Wednesday, 23 September 2009

Hatoyama's hot air mission to New York



Start spreading the news, Hatoyama's leaving today for New York, N.Y. Or has already (but that kind of ruins the intro, never mind). Yeah, he's going to one of those tedious hot air conferences that folk from all corners of the world attend to collect more air miles and score brownie points pontificating about how much they might do to save the planet, in the near future, honest miss, just as long as you go first. Japan's new PM has crooned about making a 25 percent cut in greenhouse gasses on 1990 levels by 2020, if everyone else agrees. What does this mean?

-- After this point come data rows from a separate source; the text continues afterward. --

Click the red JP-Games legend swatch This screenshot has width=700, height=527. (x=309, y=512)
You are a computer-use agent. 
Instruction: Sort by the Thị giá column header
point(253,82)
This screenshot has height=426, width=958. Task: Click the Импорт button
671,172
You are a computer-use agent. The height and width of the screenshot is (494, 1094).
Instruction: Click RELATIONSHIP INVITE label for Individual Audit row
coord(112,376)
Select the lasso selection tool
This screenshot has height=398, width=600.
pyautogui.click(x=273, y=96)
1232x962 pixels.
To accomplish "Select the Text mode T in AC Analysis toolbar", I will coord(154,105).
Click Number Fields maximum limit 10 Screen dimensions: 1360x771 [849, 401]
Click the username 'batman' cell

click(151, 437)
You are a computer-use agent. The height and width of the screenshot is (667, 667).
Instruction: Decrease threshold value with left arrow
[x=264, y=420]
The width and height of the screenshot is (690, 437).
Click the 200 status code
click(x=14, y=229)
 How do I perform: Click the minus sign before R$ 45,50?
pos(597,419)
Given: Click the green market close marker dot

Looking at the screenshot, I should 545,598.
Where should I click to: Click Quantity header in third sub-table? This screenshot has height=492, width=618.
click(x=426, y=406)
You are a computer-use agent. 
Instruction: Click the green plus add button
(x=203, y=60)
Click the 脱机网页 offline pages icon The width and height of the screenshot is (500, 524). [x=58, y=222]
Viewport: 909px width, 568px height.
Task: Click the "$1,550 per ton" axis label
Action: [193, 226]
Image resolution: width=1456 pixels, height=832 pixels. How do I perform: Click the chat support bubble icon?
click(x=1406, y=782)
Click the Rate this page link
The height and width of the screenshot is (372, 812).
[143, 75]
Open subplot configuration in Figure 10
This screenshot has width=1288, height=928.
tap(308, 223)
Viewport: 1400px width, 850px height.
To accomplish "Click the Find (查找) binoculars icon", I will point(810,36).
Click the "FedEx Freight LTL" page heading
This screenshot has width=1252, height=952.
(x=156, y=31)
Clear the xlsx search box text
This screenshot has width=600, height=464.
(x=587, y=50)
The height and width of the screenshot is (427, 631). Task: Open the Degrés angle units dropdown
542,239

Our Man hasn't got a clue.

A few problems off the top of Our Man's head:

1. What greenhouse gases are we talking about?
2. How reliable are the measurements of them (ie which bureaucrat lackey came up with Japan's fictitious figure?)
3. Does anyone remember what was so hot about 1990?
4. Was that the year the Channel Tunnel opened? Guns N Roses released November Rain? (guitar solo at 5:30)
5. Who is going to measure whether Japan has succeeded in its noble mission?
6. None of these pols will be in power in 2020, so whadda they care?

Hatoyama says he wants a society not dependent on carbon. Our Man too, but Our Man also wants an undersea secret base like Dr No where he can sup martinis when he's not churning out pulp novels and playing craps in his own casino with leggy temptresses with all their own teeth. It's not gonna happen is it?

How have we powered anything since we first climbed down from the trees and fancied a fry up? We burn shit. Branches, charcoal, coal, oil, methane, fag packets, uranium - you name it, we bung it on the fire and cook our toast, drive our cars, recharge our iPods and power up Google.

Sure, we should conserve what we've got left to burn (and aren't we doing a good job at that), but ultimately we're gonna burn it and burn it all. Short of a technological miracle, really, the only viable solution is a lot fewer people. Unfortunately, the Earth seems to be arranging for that to happen.

You wanna stop global warming? Start leading, quit whining and get used to hardship.

Anyway, enjoy your trip to NY, good luck with your numbers, Mr H.

Pic lifted from here.

2 comments:

shiro said...

Our man,
I enjoyed this post and found it quite funny. Passed it on to a mate who knows about this stuff for a laugh and instead got a serious response to your questions (he does have a sense of humour, just thought he'd educate us):

1990 was when the Kyoto protocol first commitment period began. The main GHGs are CO2, NOx, water vapor, O3 and methane. They have different intensities of greenhouse impact and are each given a different multiplyer to create a weighted sum of GHG, usually measured in CO2 equivalent. This is measured by the government and reported to the UNFCCC. There isn't much incentive for deliberately misreporting.

Measurements are quite reliable. Certainly sufficiently reliable that measurement error would be the weakest part of any system designed to reduce emissions. Every country has been obliged to report GHG emissions since 1990.

Politicians wont be held accountable to 2020 benchmarks, but they will be held accountable to perceived progress toward those benchmarks, because people care a lot about this. Its been the main political issue in lots of elections around the world. Howard lost largely because he didn't do enough about this. The DPJ won partly because they had more credibility in their commitment to take action on this issue. If they don't, they'll just be booted again.

I don't know about q4 off the top of my head.

Our Man in Abiko said...

Lord have mercy, can't be doin' with serious responses to Our Man! Whatever next? Comical responses to serious commentators?

But, thanks. Sure, the political capital to be had in spouting green views is hotter than it has ever been, and Hatoyama has clearly won plaudits for that and all (though just missed out on the Nobel).

Our Man admits a lot of ignorance on this (and many other issues), but the problem is the environment is such a big issue, so couched in technicalities and therefore so hidden behind statistics (which we all know what can be done with them) that it's hard to believe any Johnny-come-lately with a new set of pie-in-the-sky targets.

Our Man would vote (if he could in this country) on stuff he can see - he can see if he has a job; how much money is in his bank account, if his kids are getting a good schooling, but his eyes glaze over confronted with:

"different intensities of greenhouse impact and are each given a different multiplyer to create a weighted sum of GHG, usually measured in CO2 equivalent. This is measured by the government and reported to the UNFCCC."

- no disrespect to your point or veracity, it's just it's not in the same league as "I pay loads in tax and my kids can't read, so I ain't voting for this lot again."

"Shit it's hot and it's xxxx's fault" would work, but we're not that far gone yet, are we?